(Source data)

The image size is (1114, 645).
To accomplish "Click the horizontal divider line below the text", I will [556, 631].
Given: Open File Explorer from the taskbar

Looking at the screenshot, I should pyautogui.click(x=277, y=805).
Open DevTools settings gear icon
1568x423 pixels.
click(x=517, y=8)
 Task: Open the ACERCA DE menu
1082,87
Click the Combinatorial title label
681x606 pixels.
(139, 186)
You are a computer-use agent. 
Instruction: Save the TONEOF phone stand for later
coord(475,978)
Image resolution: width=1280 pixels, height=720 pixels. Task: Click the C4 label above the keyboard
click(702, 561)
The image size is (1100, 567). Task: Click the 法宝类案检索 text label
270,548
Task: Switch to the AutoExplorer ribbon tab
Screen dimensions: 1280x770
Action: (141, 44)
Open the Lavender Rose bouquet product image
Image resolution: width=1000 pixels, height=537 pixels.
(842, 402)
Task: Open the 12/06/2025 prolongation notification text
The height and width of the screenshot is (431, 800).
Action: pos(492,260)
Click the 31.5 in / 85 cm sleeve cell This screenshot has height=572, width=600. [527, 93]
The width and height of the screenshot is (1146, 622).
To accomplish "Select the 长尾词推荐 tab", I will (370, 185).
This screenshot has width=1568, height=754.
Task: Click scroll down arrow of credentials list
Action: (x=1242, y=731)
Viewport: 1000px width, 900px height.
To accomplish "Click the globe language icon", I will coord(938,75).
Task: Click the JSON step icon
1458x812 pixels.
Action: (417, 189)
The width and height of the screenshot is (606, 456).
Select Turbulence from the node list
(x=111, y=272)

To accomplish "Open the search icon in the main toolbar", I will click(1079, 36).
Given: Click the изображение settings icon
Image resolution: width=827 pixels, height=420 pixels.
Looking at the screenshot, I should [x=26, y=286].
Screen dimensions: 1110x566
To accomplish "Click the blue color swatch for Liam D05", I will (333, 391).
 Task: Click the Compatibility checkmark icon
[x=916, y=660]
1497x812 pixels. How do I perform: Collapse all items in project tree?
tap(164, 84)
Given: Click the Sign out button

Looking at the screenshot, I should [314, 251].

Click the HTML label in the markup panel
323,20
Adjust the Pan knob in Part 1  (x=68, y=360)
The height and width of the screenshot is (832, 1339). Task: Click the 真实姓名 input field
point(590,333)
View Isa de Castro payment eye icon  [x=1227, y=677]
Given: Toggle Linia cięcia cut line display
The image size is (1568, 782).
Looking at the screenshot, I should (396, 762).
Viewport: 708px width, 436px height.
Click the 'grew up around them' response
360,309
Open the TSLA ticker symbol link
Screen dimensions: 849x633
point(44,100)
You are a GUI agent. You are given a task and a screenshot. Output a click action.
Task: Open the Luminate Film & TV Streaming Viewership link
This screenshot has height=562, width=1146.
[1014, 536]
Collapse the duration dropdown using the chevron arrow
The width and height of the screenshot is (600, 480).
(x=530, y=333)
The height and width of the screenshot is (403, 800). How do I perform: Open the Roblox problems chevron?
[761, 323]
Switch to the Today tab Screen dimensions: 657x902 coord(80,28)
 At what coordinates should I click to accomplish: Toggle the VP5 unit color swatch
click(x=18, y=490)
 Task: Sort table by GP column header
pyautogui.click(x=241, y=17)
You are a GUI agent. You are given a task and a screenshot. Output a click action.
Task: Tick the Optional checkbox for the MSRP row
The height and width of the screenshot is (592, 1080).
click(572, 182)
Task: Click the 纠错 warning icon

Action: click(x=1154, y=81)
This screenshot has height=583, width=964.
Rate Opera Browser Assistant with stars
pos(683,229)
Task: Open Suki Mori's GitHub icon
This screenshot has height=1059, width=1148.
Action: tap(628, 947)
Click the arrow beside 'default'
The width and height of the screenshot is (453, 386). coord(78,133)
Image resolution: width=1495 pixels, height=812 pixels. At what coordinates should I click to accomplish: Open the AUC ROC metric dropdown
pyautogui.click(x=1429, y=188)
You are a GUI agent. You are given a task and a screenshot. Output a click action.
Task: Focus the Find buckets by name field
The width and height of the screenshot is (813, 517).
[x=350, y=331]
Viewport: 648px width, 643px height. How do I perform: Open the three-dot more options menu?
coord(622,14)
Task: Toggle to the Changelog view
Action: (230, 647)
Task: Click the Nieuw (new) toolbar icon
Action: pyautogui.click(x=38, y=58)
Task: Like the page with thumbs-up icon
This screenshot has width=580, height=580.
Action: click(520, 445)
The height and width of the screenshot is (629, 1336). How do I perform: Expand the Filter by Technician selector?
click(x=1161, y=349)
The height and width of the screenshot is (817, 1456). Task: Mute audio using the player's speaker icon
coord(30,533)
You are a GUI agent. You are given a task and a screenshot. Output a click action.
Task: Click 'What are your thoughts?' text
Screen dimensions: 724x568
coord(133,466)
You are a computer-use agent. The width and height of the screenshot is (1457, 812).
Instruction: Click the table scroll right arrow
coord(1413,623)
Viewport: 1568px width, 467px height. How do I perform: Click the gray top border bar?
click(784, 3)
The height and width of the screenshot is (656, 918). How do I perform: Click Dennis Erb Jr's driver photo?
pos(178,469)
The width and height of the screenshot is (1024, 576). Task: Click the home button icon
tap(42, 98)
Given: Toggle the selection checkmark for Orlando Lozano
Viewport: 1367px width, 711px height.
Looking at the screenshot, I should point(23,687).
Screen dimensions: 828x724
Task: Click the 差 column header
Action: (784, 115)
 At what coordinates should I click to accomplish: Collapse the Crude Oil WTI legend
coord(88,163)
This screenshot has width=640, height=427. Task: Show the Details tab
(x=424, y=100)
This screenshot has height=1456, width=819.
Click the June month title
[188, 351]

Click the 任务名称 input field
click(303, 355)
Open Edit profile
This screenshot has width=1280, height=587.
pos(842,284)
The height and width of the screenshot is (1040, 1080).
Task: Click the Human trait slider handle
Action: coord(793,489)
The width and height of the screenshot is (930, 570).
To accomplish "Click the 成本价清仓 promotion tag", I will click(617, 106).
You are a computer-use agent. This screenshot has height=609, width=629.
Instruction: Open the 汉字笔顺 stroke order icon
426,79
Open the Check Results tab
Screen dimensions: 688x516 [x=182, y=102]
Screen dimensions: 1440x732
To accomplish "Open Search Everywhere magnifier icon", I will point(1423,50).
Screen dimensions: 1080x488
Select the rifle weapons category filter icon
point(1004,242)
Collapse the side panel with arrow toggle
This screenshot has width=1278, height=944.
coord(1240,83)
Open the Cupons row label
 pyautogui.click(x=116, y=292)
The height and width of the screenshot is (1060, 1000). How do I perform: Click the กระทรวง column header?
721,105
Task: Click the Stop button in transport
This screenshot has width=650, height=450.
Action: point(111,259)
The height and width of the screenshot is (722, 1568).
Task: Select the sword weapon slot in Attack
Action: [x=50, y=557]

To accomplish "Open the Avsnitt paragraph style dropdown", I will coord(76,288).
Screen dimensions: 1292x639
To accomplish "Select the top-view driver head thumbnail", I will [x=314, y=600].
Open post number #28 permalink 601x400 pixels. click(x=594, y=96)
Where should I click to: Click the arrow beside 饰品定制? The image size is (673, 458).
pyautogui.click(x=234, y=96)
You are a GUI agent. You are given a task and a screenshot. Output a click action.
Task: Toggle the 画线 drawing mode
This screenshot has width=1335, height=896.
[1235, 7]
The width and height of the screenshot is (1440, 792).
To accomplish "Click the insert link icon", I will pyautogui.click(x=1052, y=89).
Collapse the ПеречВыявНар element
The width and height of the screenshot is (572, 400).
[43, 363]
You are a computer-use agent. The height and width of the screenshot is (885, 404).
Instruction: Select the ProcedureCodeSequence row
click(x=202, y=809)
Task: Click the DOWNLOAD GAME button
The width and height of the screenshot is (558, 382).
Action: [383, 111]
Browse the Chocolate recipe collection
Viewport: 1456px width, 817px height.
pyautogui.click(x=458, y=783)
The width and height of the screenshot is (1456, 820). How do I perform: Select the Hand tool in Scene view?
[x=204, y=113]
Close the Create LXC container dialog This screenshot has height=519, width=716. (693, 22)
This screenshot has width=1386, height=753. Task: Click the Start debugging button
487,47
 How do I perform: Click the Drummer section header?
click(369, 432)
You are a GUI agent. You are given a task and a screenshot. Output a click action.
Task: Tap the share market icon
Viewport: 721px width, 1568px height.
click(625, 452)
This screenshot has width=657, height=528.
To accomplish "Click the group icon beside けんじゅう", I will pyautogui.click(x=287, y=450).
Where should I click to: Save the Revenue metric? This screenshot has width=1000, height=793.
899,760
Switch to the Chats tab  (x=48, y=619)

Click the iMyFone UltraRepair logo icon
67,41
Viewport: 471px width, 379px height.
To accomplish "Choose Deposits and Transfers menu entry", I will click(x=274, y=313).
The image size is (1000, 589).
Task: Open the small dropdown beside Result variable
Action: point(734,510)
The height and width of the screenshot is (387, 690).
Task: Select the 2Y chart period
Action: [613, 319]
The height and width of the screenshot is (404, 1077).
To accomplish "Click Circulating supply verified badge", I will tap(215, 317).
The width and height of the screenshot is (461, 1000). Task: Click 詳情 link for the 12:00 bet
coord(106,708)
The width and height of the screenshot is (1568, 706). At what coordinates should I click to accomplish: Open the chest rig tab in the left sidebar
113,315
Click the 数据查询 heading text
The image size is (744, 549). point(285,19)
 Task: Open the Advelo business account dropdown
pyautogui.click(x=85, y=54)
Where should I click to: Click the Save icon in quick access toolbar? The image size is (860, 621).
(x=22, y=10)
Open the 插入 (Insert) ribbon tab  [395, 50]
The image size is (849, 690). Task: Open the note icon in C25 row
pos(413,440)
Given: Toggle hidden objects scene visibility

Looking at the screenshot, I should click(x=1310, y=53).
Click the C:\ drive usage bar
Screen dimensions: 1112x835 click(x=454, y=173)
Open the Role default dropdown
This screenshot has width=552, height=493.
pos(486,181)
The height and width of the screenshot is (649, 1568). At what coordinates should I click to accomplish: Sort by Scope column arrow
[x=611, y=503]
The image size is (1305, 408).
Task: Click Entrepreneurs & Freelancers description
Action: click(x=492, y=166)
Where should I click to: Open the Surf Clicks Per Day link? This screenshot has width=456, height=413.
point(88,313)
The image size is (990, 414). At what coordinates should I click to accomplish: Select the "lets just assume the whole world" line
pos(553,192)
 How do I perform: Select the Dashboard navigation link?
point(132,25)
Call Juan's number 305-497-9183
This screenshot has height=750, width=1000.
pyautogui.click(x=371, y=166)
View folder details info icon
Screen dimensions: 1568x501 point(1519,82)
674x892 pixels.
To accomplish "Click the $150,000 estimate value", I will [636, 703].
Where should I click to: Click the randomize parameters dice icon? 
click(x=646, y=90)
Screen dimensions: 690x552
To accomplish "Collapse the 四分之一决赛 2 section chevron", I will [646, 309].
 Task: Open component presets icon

**ASSIGNMENT:** Lines from the entries that contain the word "ribbon" are what the answer must hold.

**TASK RESULT:**
Task: Switch to the AutoExplorer ribbon tab
Open the 插入 (Insert) ribbon tab  [395, 50]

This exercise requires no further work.